- **SELECTED EXTRACT**

____________________

Reputation: 137
I would like to remove a tag from some HTML without stripping the remaining content of any markup. For example, I have a file, test.html:
<p class="P1"><span class="T2">Some text, goes to uppercase</span>
<p class="P4"><span class="T4"> </span><span class="T3">other text</span>
<span class="T5">italics</span><span class="T3">‘more text with UTF-8 ’</span>
</p></p>
I would like to get the following output:
SOME TEXT, GOES TO UPPERCASE
other text
<em>italics<em> ‘more text with UTF-8 ’
My code is:
f = File.open('raw/test.html',"r")
doc = Nokogiri::XML::DocumentFragment.parse(f.read.encode('UTF-8'))
f.close
doc.css("span.T2").each do |span|
span.replace span.content.upcase
end
doc.css("span.T5").each do |span|
span.replace "<em>"+span.content+"</em>"
end
doc.css("span").each do |span|
span.replace span.content
end
doc.css("p").each do |p|
p.replace Nokogiri::XML::Text.new(p.inner_html, p.document)
end
f = File.open('processed/test.html',"w")
f.write(doc)
f.close
And the output I get is:
SOME TEXT, GOES TO UPPERCASE
<p class="P4">
other text
<em>italics </em>&#x2018;more text with UTF-8 &#x2019;
&#x2018;our common mother&#x2019;
</p>
Many thanks in advance.

____________________

- **PROVIDED MATERIAL**
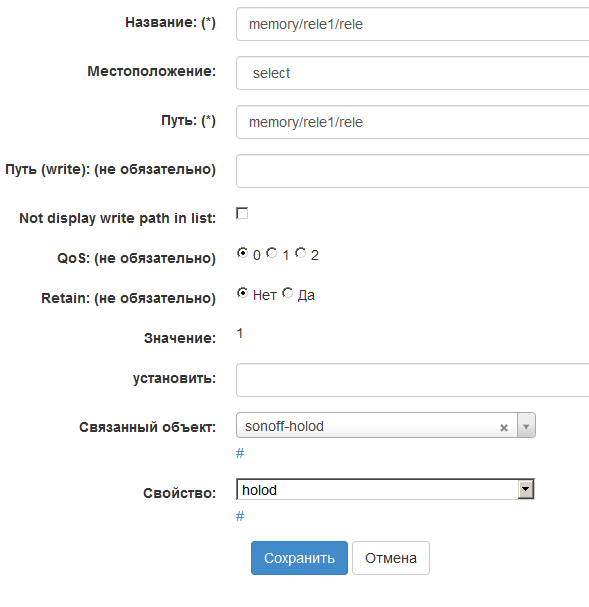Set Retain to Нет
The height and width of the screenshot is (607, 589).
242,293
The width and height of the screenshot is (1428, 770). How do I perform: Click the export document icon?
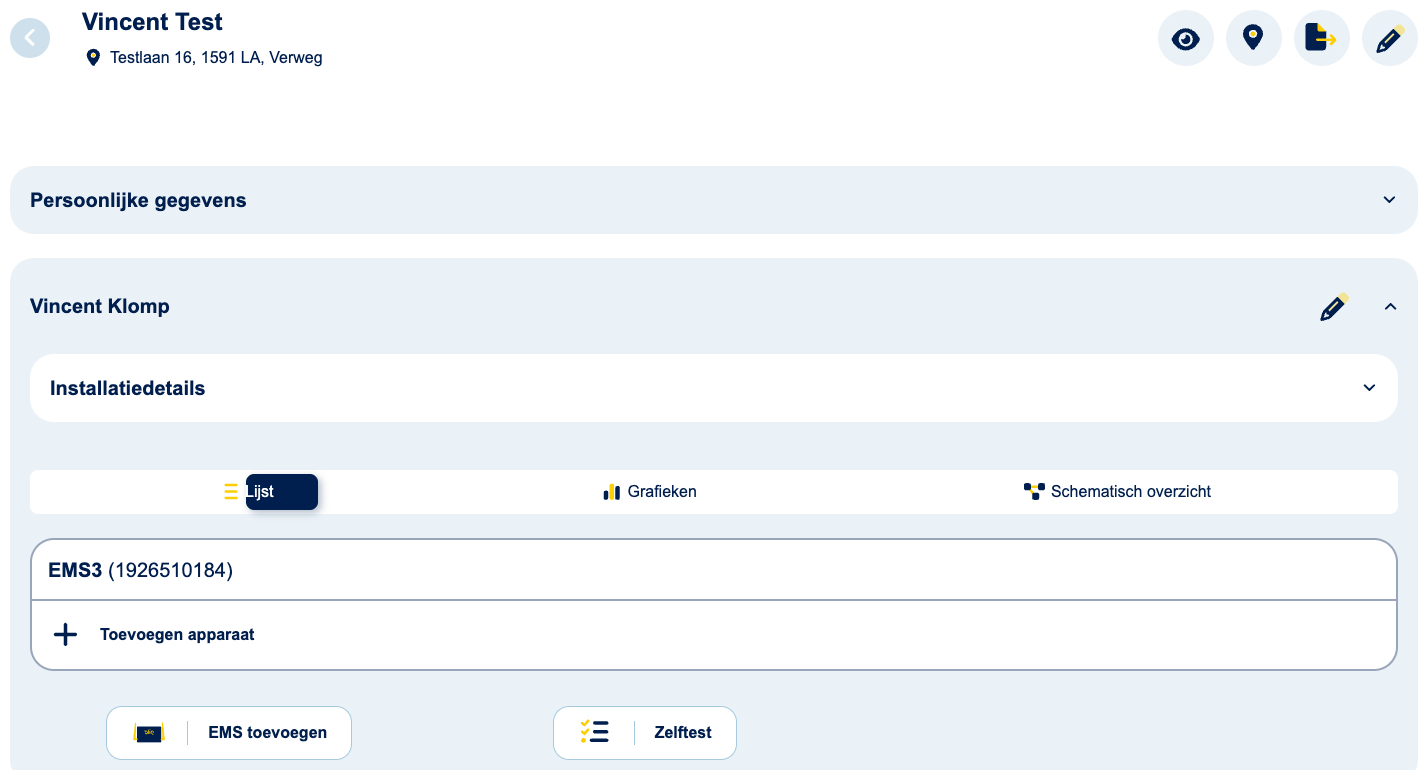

____________________

- **SHORT PROBLEM A**
Please reproduce the passage of the Nokogiri thread that begins at the words "f.write(doc)" and ends after "thanks in advance.".
- **SHORT PROBLEM B**
Which distinct class values appear in the sample file test.html in the Nokogiri thread?
- **SHORT PROBLEM C**
Pick up the Nokogiri thread where it stops and write what comes next.

- **TASK OUTPUT A**
f.write(doc)
f.close
And the output I get is:
SOME TEXT, GOES TO UPPERCASE
<p class="P4">
other text
<em>italics </em>&#x2018;more text with UTF-8 &#x2019;
&#x2018;our common mother&#x2019;
</p>
Many thanks in advance.

- **TASK OUTPUT B**
P1, T2, P4, T4, T3, T5

- **TASK OUTPUT C**
The solution was as follows:
coder = HTMLEntities.new
f = File.open('raw/test.html',"r")
doc = Nokogiri::XML::DocumentFragment.parse(f.read.encode('UTF-8'))
f.close
doc.css("p").each do |p|
p.replace p.inner_html
end
doc.css("span.T2").each do |span|
span.replace span.content.upcase
end
doc.css("span.T5").each do |span|
span.replace "<em>"+span.content+"</em>"
end
doc.css("span").each do |span|
span.replace span.inner_html
end
f = File.open('processed/test.html',"w")
f.write(coder.decode(doc))
f.close
Upvotes: 3
Views: 2810
Reputation: 160551
Using span.replace "<em>"+span.content+"</em>"
isn't correct. You need to tell Nokogiri to replace with HTML, not text. For instance:
span.inner_html = "<em>"+span.content+"</em>"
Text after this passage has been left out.